§ Your goal
Among the entries below, find each line with "computer" and show it.

Collected data
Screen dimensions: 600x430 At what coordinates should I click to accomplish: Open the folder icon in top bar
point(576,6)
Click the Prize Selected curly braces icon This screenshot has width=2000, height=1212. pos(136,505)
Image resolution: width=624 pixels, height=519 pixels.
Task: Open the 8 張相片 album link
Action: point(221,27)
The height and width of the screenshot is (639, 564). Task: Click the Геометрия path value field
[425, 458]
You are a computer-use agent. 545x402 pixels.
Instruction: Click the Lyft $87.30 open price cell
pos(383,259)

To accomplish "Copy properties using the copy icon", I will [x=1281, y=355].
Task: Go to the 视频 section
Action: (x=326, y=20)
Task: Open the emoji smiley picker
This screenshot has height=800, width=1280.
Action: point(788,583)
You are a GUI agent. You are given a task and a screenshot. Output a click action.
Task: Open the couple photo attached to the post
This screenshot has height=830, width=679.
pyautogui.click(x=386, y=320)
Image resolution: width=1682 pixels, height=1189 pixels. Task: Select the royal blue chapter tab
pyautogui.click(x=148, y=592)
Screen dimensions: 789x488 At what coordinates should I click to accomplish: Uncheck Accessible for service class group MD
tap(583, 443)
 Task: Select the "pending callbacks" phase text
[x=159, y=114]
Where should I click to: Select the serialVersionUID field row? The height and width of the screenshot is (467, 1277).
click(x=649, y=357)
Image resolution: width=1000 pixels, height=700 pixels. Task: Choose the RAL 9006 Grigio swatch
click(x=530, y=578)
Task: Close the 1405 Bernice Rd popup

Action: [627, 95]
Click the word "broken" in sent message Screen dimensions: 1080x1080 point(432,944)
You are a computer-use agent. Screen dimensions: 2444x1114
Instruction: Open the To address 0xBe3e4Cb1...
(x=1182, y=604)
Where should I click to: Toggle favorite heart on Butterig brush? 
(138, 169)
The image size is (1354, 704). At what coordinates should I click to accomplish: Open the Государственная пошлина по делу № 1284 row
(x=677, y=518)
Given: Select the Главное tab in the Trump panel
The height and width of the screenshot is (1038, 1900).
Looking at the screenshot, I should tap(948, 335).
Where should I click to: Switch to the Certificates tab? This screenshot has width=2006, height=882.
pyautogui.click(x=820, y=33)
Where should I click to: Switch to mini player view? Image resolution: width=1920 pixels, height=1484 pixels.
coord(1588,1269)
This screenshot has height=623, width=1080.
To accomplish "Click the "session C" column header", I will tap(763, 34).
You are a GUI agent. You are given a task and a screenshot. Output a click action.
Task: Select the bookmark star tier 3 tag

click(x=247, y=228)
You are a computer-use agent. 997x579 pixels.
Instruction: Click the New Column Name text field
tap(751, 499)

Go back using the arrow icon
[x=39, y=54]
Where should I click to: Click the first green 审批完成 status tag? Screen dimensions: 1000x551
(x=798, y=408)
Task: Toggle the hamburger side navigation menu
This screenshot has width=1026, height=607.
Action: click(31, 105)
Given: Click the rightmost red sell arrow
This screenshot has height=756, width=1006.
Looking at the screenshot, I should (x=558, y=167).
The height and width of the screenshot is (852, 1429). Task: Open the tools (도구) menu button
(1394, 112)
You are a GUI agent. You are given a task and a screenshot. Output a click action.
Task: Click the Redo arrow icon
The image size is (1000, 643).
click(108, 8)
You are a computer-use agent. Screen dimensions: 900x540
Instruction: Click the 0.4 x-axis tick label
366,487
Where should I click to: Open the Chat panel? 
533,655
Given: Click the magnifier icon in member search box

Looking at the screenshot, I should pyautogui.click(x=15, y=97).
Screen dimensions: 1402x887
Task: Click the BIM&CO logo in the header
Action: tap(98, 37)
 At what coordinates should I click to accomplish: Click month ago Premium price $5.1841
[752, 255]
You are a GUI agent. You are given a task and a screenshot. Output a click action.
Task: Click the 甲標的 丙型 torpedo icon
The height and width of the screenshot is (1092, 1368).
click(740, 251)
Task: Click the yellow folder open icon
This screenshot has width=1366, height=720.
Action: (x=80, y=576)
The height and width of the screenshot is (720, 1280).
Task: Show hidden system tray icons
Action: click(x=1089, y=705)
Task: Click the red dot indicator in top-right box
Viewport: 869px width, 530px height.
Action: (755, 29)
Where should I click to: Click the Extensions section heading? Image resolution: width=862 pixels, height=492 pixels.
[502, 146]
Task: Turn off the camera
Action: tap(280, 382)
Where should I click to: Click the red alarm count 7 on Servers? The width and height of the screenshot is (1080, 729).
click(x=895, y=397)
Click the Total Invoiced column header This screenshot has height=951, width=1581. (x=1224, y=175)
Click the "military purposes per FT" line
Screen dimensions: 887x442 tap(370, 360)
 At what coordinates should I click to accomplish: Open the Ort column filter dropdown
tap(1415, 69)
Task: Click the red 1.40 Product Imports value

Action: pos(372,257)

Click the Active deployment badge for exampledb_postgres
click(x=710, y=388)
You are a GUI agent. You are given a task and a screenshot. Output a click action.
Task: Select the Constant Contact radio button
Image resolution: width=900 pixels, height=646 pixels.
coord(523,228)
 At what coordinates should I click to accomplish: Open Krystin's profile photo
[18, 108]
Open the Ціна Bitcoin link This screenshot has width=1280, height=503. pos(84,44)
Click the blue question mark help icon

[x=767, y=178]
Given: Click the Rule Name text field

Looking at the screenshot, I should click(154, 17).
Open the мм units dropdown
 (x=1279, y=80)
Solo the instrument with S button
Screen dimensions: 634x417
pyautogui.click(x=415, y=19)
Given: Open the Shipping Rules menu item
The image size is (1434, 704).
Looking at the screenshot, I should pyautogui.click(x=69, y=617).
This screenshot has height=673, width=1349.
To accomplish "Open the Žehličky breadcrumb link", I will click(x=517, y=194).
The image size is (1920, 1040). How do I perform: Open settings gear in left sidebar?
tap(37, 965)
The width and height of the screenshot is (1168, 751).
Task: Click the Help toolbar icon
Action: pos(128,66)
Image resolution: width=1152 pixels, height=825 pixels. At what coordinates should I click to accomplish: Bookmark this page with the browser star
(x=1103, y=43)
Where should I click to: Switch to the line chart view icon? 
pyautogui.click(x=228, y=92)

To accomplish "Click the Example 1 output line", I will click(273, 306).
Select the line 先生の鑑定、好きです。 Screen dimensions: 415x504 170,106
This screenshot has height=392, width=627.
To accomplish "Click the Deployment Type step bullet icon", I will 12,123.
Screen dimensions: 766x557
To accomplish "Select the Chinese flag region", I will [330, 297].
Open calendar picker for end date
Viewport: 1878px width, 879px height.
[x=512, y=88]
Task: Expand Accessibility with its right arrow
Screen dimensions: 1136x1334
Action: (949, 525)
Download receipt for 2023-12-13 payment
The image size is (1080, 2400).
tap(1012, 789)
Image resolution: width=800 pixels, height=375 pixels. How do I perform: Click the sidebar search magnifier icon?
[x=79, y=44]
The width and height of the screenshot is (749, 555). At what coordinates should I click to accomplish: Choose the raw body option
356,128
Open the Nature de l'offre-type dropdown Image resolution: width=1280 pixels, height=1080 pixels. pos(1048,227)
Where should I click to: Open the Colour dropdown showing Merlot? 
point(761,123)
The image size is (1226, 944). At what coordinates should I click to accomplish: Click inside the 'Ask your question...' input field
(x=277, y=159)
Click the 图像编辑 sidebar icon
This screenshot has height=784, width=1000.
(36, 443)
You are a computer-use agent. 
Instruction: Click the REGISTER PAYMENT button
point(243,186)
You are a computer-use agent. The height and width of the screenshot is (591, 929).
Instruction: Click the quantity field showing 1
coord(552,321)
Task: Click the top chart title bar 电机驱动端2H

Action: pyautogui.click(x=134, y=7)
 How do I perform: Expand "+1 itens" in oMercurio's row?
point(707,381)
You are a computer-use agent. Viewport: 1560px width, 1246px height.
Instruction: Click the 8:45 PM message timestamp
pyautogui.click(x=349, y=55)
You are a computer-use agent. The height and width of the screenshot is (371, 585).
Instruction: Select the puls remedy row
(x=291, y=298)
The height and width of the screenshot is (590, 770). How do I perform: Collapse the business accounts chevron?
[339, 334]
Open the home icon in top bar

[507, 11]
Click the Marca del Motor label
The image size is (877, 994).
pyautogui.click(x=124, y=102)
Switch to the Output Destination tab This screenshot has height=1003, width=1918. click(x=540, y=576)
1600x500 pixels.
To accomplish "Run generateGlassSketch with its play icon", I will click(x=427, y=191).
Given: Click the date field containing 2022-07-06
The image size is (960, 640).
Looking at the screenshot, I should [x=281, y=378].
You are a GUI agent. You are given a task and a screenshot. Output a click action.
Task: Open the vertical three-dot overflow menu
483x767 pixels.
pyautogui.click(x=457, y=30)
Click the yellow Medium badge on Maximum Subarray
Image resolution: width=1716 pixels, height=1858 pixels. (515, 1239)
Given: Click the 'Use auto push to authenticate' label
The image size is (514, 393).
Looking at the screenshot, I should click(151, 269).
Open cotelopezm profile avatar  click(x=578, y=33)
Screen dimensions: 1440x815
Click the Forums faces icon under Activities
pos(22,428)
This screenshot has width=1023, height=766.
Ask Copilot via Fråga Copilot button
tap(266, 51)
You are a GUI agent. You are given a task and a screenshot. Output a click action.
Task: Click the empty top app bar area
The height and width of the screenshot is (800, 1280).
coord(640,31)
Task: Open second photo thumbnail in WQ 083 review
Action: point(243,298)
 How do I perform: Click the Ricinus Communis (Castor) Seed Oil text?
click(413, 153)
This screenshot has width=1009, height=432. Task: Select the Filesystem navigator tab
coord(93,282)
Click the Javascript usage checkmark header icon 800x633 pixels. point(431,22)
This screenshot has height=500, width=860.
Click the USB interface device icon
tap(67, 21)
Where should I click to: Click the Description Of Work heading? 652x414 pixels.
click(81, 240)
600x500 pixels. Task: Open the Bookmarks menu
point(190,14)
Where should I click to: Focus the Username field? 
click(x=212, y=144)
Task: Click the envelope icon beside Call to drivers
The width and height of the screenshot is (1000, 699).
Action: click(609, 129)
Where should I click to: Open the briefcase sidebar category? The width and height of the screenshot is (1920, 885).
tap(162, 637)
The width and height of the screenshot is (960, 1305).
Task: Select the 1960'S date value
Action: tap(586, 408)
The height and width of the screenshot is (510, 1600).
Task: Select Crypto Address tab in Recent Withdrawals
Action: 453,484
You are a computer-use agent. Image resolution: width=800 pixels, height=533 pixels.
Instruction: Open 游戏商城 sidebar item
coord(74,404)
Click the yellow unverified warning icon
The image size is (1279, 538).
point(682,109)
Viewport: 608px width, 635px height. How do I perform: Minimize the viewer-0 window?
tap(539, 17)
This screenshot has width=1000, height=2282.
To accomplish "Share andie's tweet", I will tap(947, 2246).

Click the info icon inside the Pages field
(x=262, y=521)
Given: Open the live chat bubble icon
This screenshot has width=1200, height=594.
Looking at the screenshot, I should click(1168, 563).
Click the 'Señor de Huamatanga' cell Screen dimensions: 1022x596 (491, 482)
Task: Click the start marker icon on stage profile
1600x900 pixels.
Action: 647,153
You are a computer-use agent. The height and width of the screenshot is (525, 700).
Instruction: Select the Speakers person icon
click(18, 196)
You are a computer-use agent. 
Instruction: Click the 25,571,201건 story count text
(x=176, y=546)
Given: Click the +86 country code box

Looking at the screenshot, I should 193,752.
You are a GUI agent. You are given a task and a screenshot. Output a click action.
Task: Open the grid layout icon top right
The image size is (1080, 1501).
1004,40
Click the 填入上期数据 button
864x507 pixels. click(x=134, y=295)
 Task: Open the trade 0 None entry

§ Answer to the exercise
You are a computer-use agent. 545x402 pixels.
You are a computer-use agent. Screen dimensions: 2444x1114
You are a computer-use agent. 997x579 pixels.
You are a computer-use agent. Screen dimensions: 900x540
You are a computer-use agent. 
You are a computer-use agent. The height and width of the screenshot is (591, 929).
You are a computer-use agent. Viewport: 1560px width, 1246px height.
You are a computer-use agent. The height and width of the screenshot is (371, 585).
You are a computer-use agent. Image resolution: width=800 pixels, height=533 pixels.
You are a computer-use agent. The height and width of the screenshot is (525, 700).
You are a computer-use agent. 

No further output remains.